Fibromyalgia is commonly defined as chronic widespread musculoskeletal pain accompanied by symptoms such as fatigue, anxiety and mood disorders. The Centers for Disease Control and Prevention (CDC) estimates that fibromyalgia affects more than five million adults annually in the U.S., with significantly higher occurrence rates in women than in men.
Historically, fibromyalgia has been difficult to diagnose and treat due to a lack of a well-categorized tissue pathology and symptoms that overlap with other common chronic illnesses.

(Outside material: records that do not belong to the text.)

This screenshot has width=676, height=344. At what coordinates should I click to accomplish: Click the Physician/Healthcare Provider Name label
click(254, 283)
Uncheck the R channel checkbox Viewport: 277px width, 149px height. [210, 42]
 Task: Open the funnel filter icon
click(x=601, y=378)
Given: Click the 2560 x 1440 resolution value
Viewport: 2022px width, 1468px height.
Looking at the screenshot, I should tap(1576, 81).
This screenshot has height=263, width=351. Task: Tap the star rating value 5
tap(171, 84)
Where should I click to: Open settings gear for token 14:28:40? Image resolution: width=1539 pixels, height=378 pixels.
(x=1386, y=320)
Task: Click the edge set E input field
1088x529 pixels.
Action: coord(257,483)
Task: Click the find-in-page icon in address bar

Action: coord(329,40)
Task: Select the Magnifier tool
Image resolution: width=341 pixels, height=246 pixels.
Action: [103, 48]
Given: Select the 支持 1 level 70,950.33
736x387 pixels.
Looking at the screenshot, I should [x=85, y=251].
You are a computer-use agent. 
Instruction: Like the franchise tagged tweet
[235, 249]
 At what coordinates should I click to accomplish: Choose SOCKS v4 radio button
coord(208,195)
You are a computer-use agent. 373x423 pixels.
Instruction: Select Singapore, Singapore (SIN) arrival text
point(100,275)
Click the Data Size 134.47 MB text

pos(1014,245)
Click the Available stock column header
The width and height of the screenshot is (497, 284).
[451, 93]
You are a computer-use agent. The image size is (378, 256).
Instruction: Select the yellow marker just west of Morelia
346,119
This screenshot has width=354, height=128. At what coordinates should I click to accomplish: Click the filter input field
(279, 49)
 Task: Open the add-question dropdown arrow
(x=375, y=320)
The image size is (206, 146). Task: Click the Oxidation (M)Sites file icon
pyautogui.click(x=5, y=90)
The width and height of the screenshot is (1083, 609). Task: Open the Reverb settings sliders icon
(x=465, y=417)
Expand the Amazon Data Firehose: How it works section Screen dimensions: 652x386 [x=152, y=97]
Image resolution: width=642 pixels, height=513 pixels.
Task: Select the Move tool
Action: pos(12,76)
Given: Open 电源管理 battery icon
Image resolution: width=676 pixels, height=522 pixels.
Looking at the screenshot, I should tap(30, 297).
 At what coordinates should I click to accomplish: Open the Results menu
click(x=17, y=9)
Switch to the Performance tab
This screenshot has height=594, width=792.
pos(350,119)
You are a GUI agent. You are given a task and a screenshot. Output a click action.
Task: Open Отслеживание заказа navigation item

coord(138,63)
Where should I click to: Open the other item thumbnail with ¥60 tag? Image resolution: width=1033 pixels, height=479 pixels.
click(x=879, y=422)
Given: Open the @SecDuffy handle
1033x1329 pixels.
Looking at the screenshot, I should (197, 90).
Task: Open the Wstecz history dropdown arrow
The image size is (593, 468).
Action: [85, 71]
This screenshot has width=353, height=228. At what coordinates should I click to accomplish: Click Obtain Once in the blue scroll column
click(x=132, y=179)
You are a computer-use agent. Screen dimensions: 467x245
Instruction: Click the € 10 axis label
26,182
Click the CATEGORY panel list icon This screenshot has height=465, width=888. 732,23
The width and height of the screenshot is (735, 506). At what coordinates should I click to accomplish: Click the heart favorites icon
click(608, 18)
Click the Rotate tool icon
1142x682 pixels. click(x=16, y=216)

CU Boulder researchers used functional MRI scans (fMRI) to study brain activity in a group of 37 fibromyalgia patients and 35 control patients as they were exposed to a variety of non-painful visual, auditory and tactile cues as well as painful pressure.
The multisensory testing allowed the researchers to identify a series of three sub-markers, or neurological patterns, that correlated with the hypersensitivity to pain that characterizes fibromyalgia.
“The novelty of this study is that it provides potential neuroimaging-based tools that can be used with new patients to inform about the degree of certain neural pathology underlying their pain symptoms,” said Marina López-Solà, a post-doctoral researcher in CU Boulder’s Cognitive and Affective Control Laboratory and lead author of the new study. “The set of tools may be helpful to identify patient subtypes, which may be important for adjusting treatment selection on an individualized basis.”
The findings were recently published in the journal PAIN, published by the International Association for the Study of Pain.
“Though many pain specialists have established clinical procedures for diagnosing fibromyalgia, the clinical label does not explain what is happening neurologically and it does not reflect the full individuality of patients’ suffering,” said Tor Wager, director of the Cognitive and Affective Control Laboratory. “The potential for brain measures like the ones we developed here is that they can tell us something about the particular brain abnormalities that drive an individual’s suffering. That can help us both recognize fibromyalgia for what it is – a disorder of the central nervous system – and treat it more effectively.”
If replicated and expanded upon in future studies, the results could eventually provide a neurological road map to brain activity that would inform diagnosis and therapeutic interventions for fibromyalgia.
“This is a helpful first step that builds off of other important previous work and is a natural step in the evolution of our understanding of fibromyalgia as a brain disorder” said López-Solà.